Let the Gold Surge of 2011 Begin

Guess what: It's happening again. Gold broke out above $1,450 Tuesday in convincing fashion and quickly moved above $1,460 early Wednesday before stopping to catch its breath.

It seems like only yesterday I was heralding the onset of a powerful new surge in gold and silver, a surge that made the second half of 2010 a memorably profitable one for well-positioned precious metal investors. Given that remarkable year-end run in 2010, initial price weakness early in 2011 came as no surprise.

Following a swift correction, I pleaded with Fools on Jan. 21 to take advantage of their last best chance to acquire long-term positions in gold and silver. One week later, the year-to-date lows for both metals trickled in. Even megacap miner Goldcorp (NYSE: GG  ) has tacked on more than 30% since then, while the real superstars have been the silver miners.

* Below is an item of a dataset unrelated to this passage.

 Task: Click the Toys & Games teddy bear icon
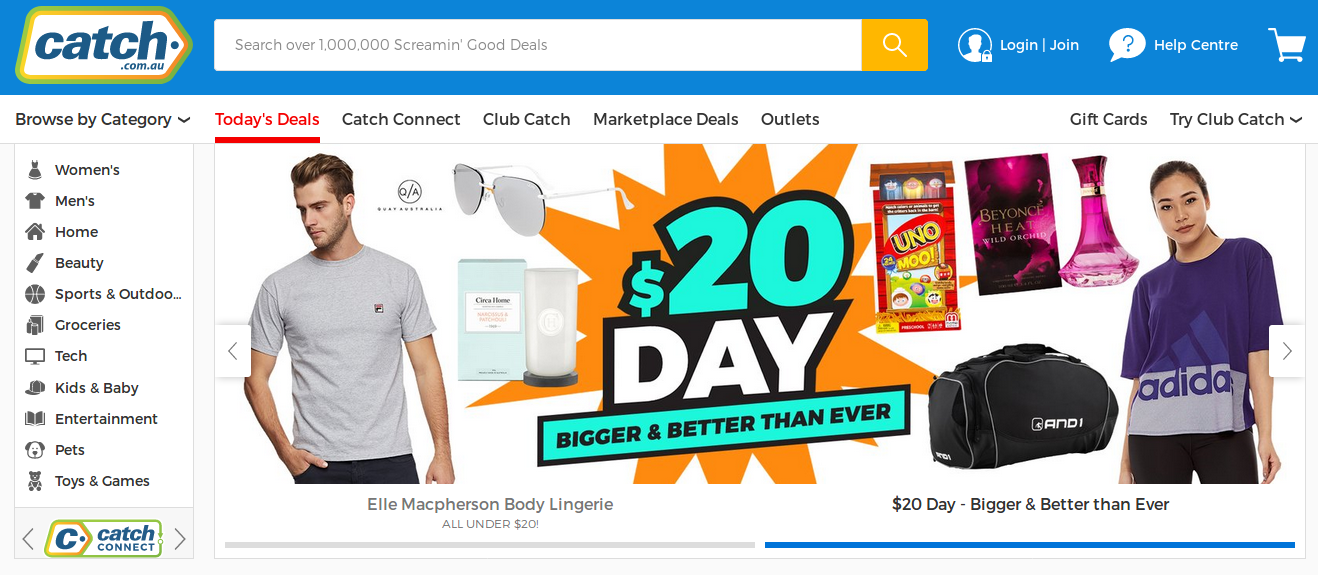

Silver Standard Resources (Nasdaq: SSRI  ) and Silvercorp Metals (NYSE: SVM  ) have gained more than 50%, and my top 10 pick Great Panther Silver (AMEX: GPL  ) has two-bagged -- all in less than three months' time.

Market commentators were quick to suggest an array of real-time drivers responsible for gold's breakout surge, collectively offering: Portugal's credit downgrade and overall eurozone distress, the budget impasse on Capitol Hill and associated unease over a potential government shutdown, persistent unrest in the Middle East, and of course the evidence of inflationary concerns observed both in China's rate hike and Fed Chairman Ben Bernanke's rhetoric.

Of course, each of these factors likely plays some role in the metal's recent strength, and precious metal investors are well advised to track all relevant geopolitical and macroeconomic events worldwide. However, on a more fundamental level, gold continues to correlate quite reliably over time with prevailing trends in the U.S. dollar and the euro (often alternating its correlations between the two leading reserve currencies with surprising ease). But there is a third currency that boasts an unbreakable correlation to gold, and I believe its role in gold's latest breakout has been entirely overlooked.

How silver is leading gold by a leash
To understand gold's dramatic breakout move Tuesday in its proper context, a Fool must carefully consider the undeniable role played by its rival precious metal: silver. The fascinating relationship between these two metals is being fundamentally reforged by the incredible degree to which silver has outpaced gold so far in this new decade. Back in February, I discussed the potential for silver's price momentum to provide a catalyst for gold, and that is precisely what has proceeded to play out before our eyes.

I have made consistent mention over the years of the "slingshot effect," a term I find helpful for visualizing the variable pulling force that one metal often exerts upon the other. Dynamic stretches and contractions in that metaphorical slingshot tether, joining gold to silver, are manifested in the variable price ratio between the two. Over a very long historical time frame, covering several centuries, that relationship coalesced around a gold-to-silver ratio of about 16-to-1, which happens also to approximate the estimated relative geological scarcity of the two metals within the entirety of the Earth's crust. Aside from a pair of glancing blows at that historical price relationship -- the most recent occurring during the infamous gold and silver spike in 1980 -- the ratio has trended above 40:1 through much of our modern financial era. Since the mid-1980s, in fact, the ratio has only delved below 50:1 a couple of times.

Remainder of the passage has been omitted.